Overview
--

This data set includes scores from three exams and a variety of personal, social, and economic factors that have interaction effects upon them

**Example Research Questions**

------------

- How effective is the test preparation course?
- Which major factors contribute to test outcomes?
- What would be the best way to improve student scores on each test?

In [None]:
# import libraries we need for EDA
%matplotlib inline

import numpy as np
import pandas as pd
import matplotlib.pyplot as plt

#import libraries we need for predictions
import statsmodels.api as sm
from sklearn.linear_model import LinearRegression
from sklearn.model_selection import train_test_split
from sklearn.base import BaseEstimator, RegressorMixin
from sklearn import metrics

In [None]:
# importing our file
students_df = pd.read_csv('../input/StudentsPerformance.csv')

In [None]:
# Look at the top 5 rows, uncomment the line below to run the code
#students_df.head()

In [None]:
# Look at the last 5 rows, uncomment the line below to run the code
#students_df.tail()

> This data set consists of the marks secured by the students in various subjects.

In [None]:
# Let's take a look on columns, shape and descriptive information of our data set
# uncomment the line below to run the code
#students_df.columns

In [None]:
# Shape of our dataset
# uncomment the line below to run the code
#students_df.shape

In [None]:
students_df.info()

>As we can see out data set is very clean with no *Null values* and all columns are the correct type as we expected. There are 5 columns that contain categorical values and 3 of numeric (integers) values.

In [None]:
# Summary statistics of our numeric columns of entire dataset
students_df.describe()

- All numeric columns have almost equal *standard deviations* and *mean values* are very similar. 
- Mininmum score of all subjects is 0. It is possible to be an outlier but as long as it is not a negative number we can consider it as normal (a student it is possible to take 0 score for some reason).

In [None]:
categorical_features = ['gender', 'race/ethnicity', 'parental level of education', 'lunch', 'test preparation course']

In [None]:
# Counts on categorical columns
for feature in categorical_features:
    print(feature,':')
    print(students_df[feature].value_counts())
    print('----------------------------')

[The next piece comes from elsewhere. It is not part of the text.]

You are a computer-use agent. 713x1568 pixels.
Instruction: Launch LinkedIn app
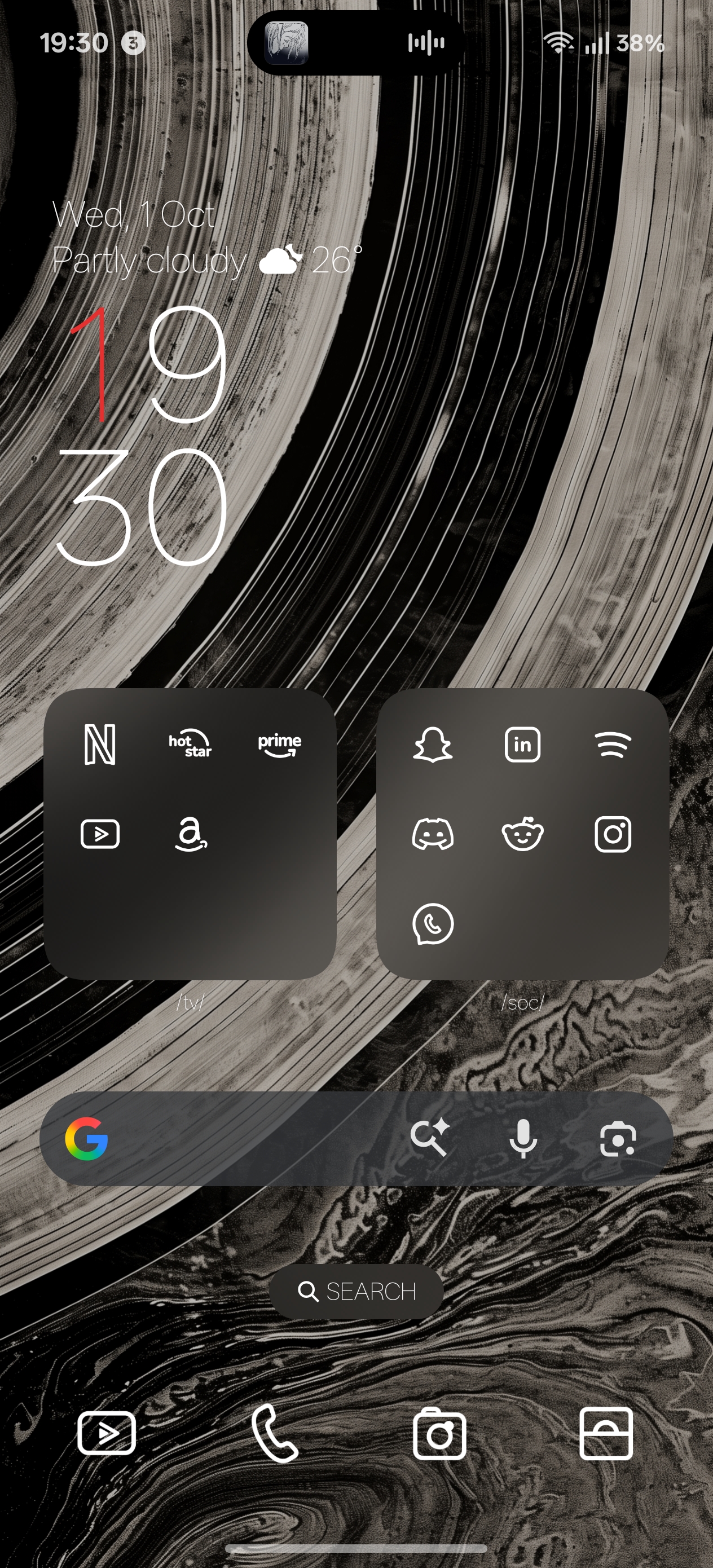(522, 744)
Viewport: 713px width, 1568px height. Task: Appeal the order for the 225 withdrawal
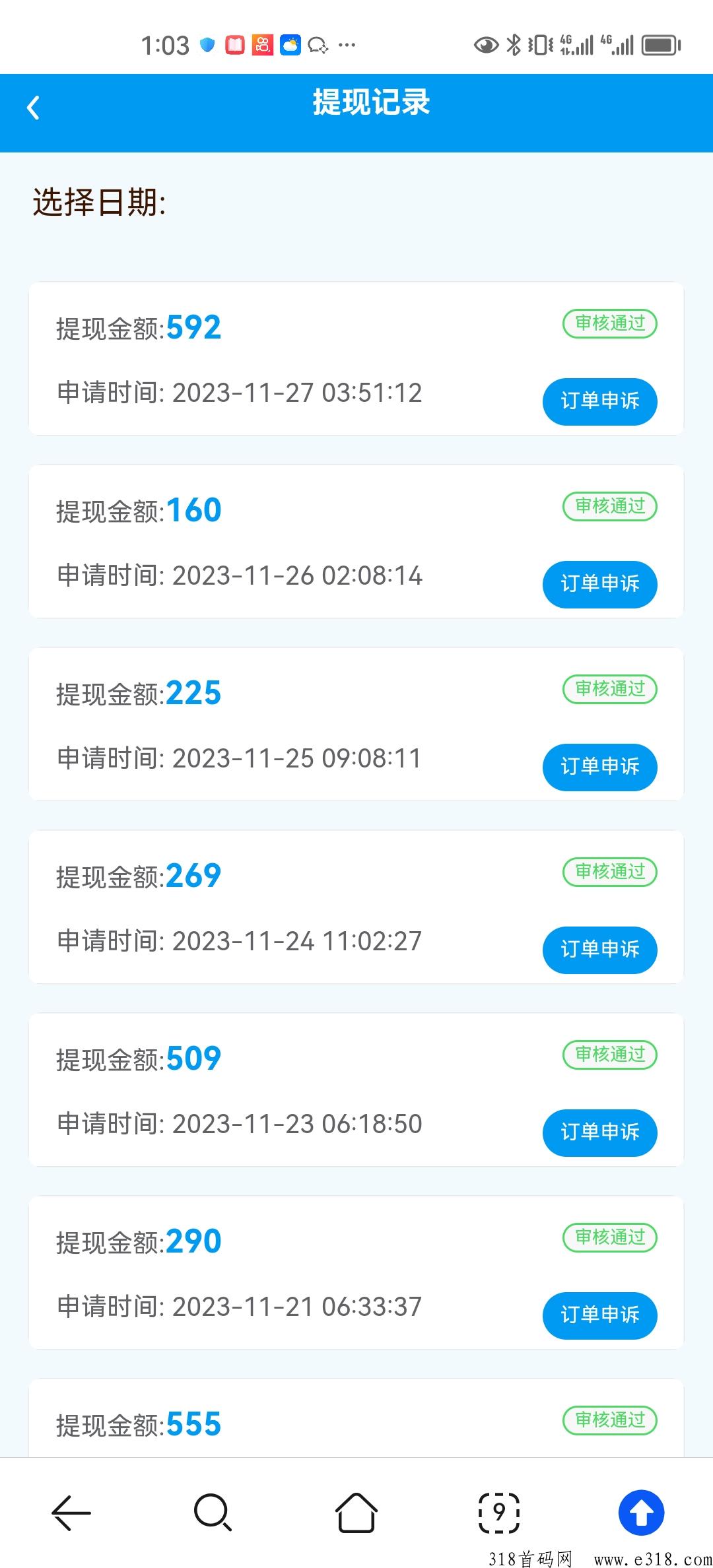(x=599, y=767)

>We are going to plot all the categorical columns to see the differences. Counts between our categories differ a lot except for the *gender* column

In [None]:
fig, axes = plt.subplots(3,2, figsize=(12,12))

def get_x_labels(column):
    # helper function to get all xlabels for all axes
    col_dict = dict(students_df[column].value_counts())
    return col_dict.keys()

x_labels = [list(get_x_labels(feature)) for feature in categorical_features]

def get_y_ticks(column):
    # helper function to get all heights for all axes
    return students_df[column].value_counts()

y_ticks = [list(get_y_ticks(feature)) for feature in categorical_features]

for i in range(3):
    for j in range(2):
        if i==1:
            axes[i,j].bar(x_labels[i+j+1], y_ticks[i+j+1])
            axes[i,j].set_frame_on(False)
            axes[i,j].set_xticklabels(x_labels[i+j+1], rotation=45)
            axes[i,j].set_title('{} Counts'.format(categorical_features[i+j+1].capitalize()))
            axes[i,j].minorticks_off()
        elif i==2:
            axes[i,j].bar(x_labels[i+j+1], y_ticks[i+j+1])
            axes[i,j].set_frame_on(False)
            axes[i,j].set_xticklabels(x_labels[i+j+1], rotation=45)
            axes[i,j].set_title('{} Counts'.format(categorical_features[i+j+1].capitalize()))
        else:
            axes[i,j].bar(x_labels[i+j], y_ticks[i+j])
            axes[i,j].set_frame_on(False)
            axes[i,j].set_xticklabels(x_labels[i+j], rotation=45)
            axes[i,j].set_title('{} Counts'.format(categorical_features[i+j].capitalize()))
plt.tight_layout()
plt.show()

I will try to explain as much simpler as I can the above code:

- *fig, axes = plt.subplots(3,2, figsize=(12,12))*:
    - creates a figure, you can think of that like a white paper onto whinch we are going to draw our plots (you can take a look the code below to get a better understanding)
    - axes are just the horizontal axis $x$ and the vertical axis $y$
    - this line creates a white paper with $3X2$ grid of axes $x$,$y$
    - so we can think of axes as objects which we can add, remove, draw anything we want
- *axes[i,j].bar(x, y, more params)*:
    - creates a bar plot (usually we use barplots to plot categorical variables)
- *axes[i,j].set_frame_on(False)*:
    - removes the lines of the axes $x$ and $y$ but keeps the ticks (think of that like if you have draw the axes with a pencil you could take an eraser and remove the lines)
- *axes[i,j].set_xticklabels(label, rotation=45, more params)*:
    - adds ticks and labels on the x-axis rotated by $45^o$
- *axes[i,j].set_title('{} Counts'.format(categorical_features[i+j].capitalize()))*:
    - adds a title for our plot

In [None]:
#To help you understand better, what we mean by figure and by axes
#below I use a very nice way to clarify those. (I saw it first time 
#in LinkedIn by Ted Petrou).

fig_new, ax = plt.subplots()

fig_new.set_facecolor('tab:cyan') #our paper has cyan color, our axes in white color

In [None]:
ax.set_facecolor('tab:green') #our axes now has green color
fig_new

I would like to highlight the following notes:

- Two thirds of our students DIDN'T took the test preparation course
- Group A of Race/Ethinicity column has the minimum number of representatives, it is more than 3 times smaller than the Group C
- Μost counts of Parental Level of Education has the 'Some College' and the less counts has the 'Master's Degree'.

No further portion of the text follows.